This story has been updated.
In a world whose natural areas are increasingly threatened by human activities, the oceans have been among the most heavily impacted environments. Pollution, overfishing and the effects of climate change are just a few of the major challenges facing marine ecosystems around the world — and these issues threaten not only the myriad organisms that live in the sea, but all the people around the world who rely on the ocean for their food and livelihoods.
At the second annual Our Ocean conference, which opened Monday in Chile, world leaders will address the challenges to marine ecosystems around the globe and announce the extra steps they are taking to protect the world’s oceans. And during today’s open statements, both the U.S. and Chilean governments helped to kick things off by announcing steps to create several new marine sanctuaries.
In a video message to conference attendees, President Obama announced plans for two new marine sanctuaries, one off the coast of Maryland, and the other in Lake Michigan. They’ll be the first new national marine sanctuaries designated by the federal government in the past 15 years.
One of these sanctuaries will be an 875-square mile section of Lake Michigan off the shore of Wisconsin, which is recognized for its collection of nearly 40 known shipwrecks, some of which are listed on the National Register of Historic Places. The other sanctuary is a 14-square mile area of the Potomac River, which includes Maryland’s Mallows Bay — an area known for its ecological significance, according to the Maryland Department of Natural Resources, and home to bald eagles, herons, beavers, river otters and numerous species of fish.
The bay also features the famed “ghost fleet,” ship remnants from World War I:
“The United States is committed to working with our international partners to protect our oceans and protect our planet,” says Obama in the video. “Because I refuse to leave our children a planet that’s beyond their capacity to repair.”

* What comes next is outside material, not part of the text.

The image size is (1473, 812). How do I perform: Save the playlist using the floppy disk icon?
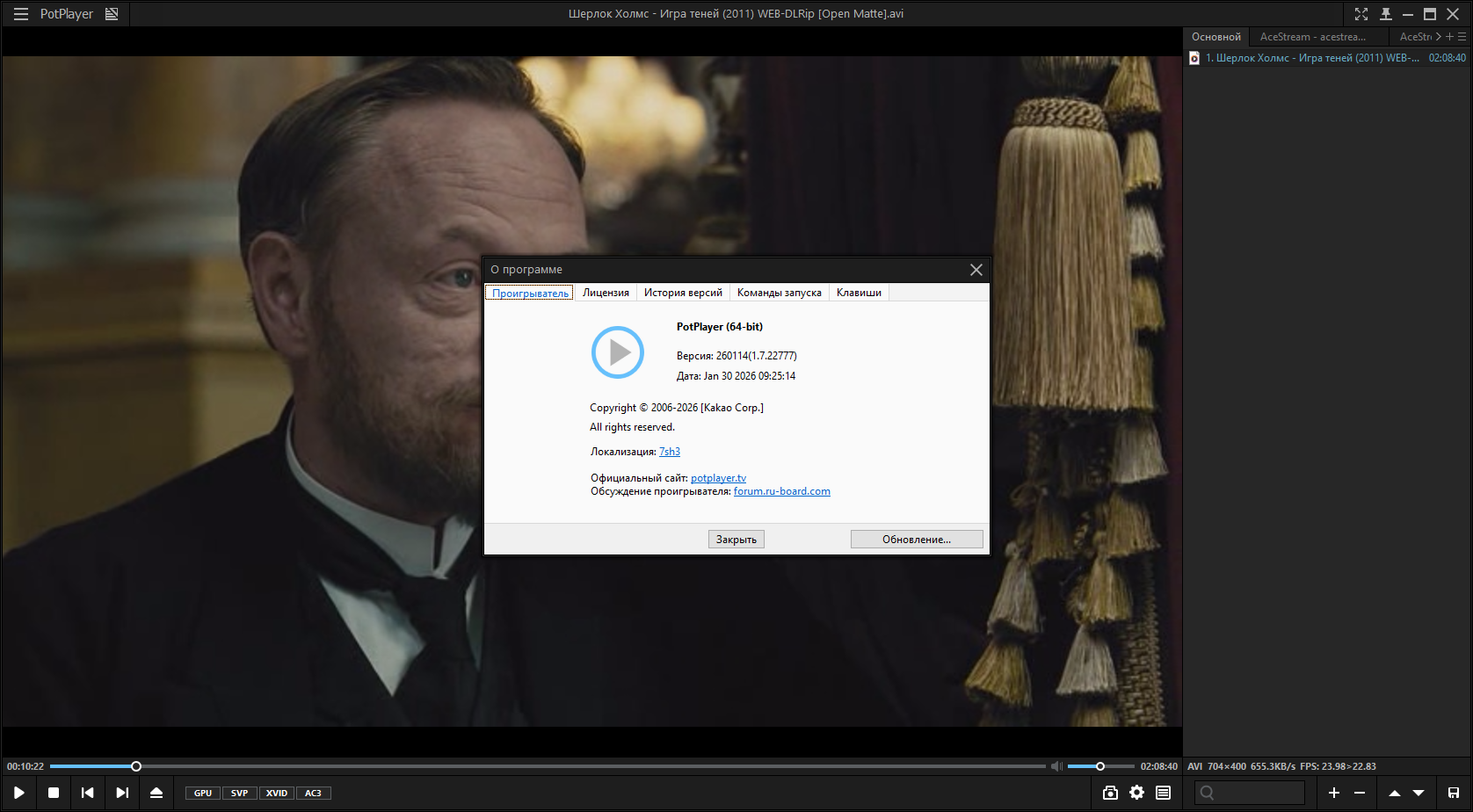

The two areas were nominated for sanctuary status last year after the National Oceanic and Atmospheric Administration (NOAA) reopened the public nomination process for the first time in 20 years. Since the process was opened, seven nominations were submitted from around the country, and the two announced today were the ones so far approved by NOAA for consideration as national marine sanctuaries. At least one other nomination is still currently under review by NOAA.
These plans come on the heels of other recent action by the Obama administration to expand protection for marine areas in the United States. Last year, President Obama made Alaska’s Bristol Bay off limits to oil and gas development, while still allowing for commercial fishing in the area. He also expanded the Pacific Remote Islands Marine National Monument, which was originally established in 2009.

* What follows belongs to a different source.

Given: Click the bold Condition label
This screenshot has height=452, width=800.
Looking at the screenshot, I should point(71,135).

Several advocacy groups have been pressing the administration to declare two new national marine monuments off New England’s coast: Cashes Ledge and the New England Canyons and Seamounts, which are home to a major kelp forest and network of deepwater corals, respectively. But some local fishing operators raised objections to the designations of the two areas in the run up to the global conference, and the president did not use his executive authority to put them off limits.

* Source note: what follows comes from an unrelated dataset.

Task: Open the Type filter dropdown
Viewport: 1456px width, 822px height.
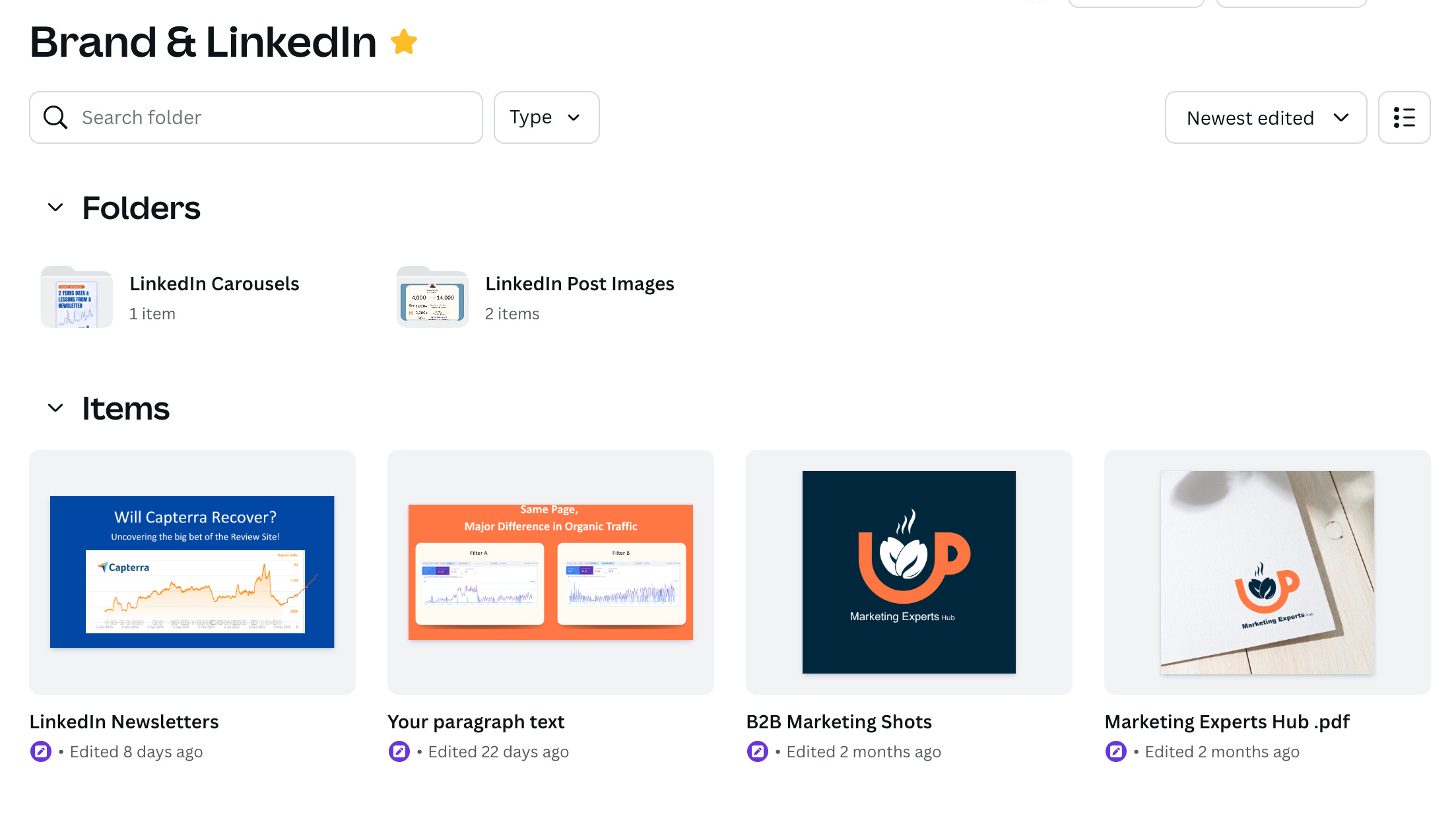Action: 546,117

Marine national monuments differ from marine sanctuaries in that they can be established by presidential proclamation, whereas sanctuaries are designated by NOAA and require extensive public input — however, they can offer similar protections and human use restrictions over marine ecosystems.
The United States is also announcing several other plans aimed at protecting marine resources. In Chile for the conference, Secretary of State John F. Kerry announced the launch of Sea Scout, a global initiative targeting illegal, unreported and unregulated fishing by uniting world leaders, expanding technology and information-sharing and identifying illegal fishing hot spots. NOAA also has plans to expand the development of a technology known as the Visible Infrared Imaging Radiometer Suite, which detects boats and may help alert nations to illegal fishing activities. The technology will be implemented in several nations in 2016, including Indonesia and the Philippines.
The Sea Scout initiative “provides a real opportunity to improve coordination and information sharing around the world as a way to combat illegal fishing,” said Beth Lowell, senior campaign director for Oceana, in a statement to The Post. According to Lowell, the biggest challenges to combating illegal fishing are an untraceable global seafood supply chain and a lack of enforcement. And on these fronts, there’s still more to be done.
“The first step to effectively stop IUU fishing and seafood fraud is to require catch documentation for all seafood sold in the U.S.,” Lowell said. “While Oceana applauds the president’s task force for taking great steps in the right direction, full-chain traceability is ultimately needed for all U.S. seafood to ensure that it’s safe, legally caught and honestly labeled.”
In a separate announcement, Chilean President Michelle Bachelet announced the creation of the Nazca-Desventuradas marine park, which will cover a surface area of more than 297,000 square kilometers, or more than 114,000 square miles, in the area surrounding the San Ambrosio and San Felix islands.
“This new marine park not only will protect the biodiversity [inside it], but will act like a savings account for the areas around it,” helping to replenish depleted fish stocks in surrounding regions, said Enric Sala, a marine ecologist and National Geographic explorer-in-residence. And the region has one of the highest levels of endemic species, or species found nowhere else in the world, making it all the more important to protect, he said.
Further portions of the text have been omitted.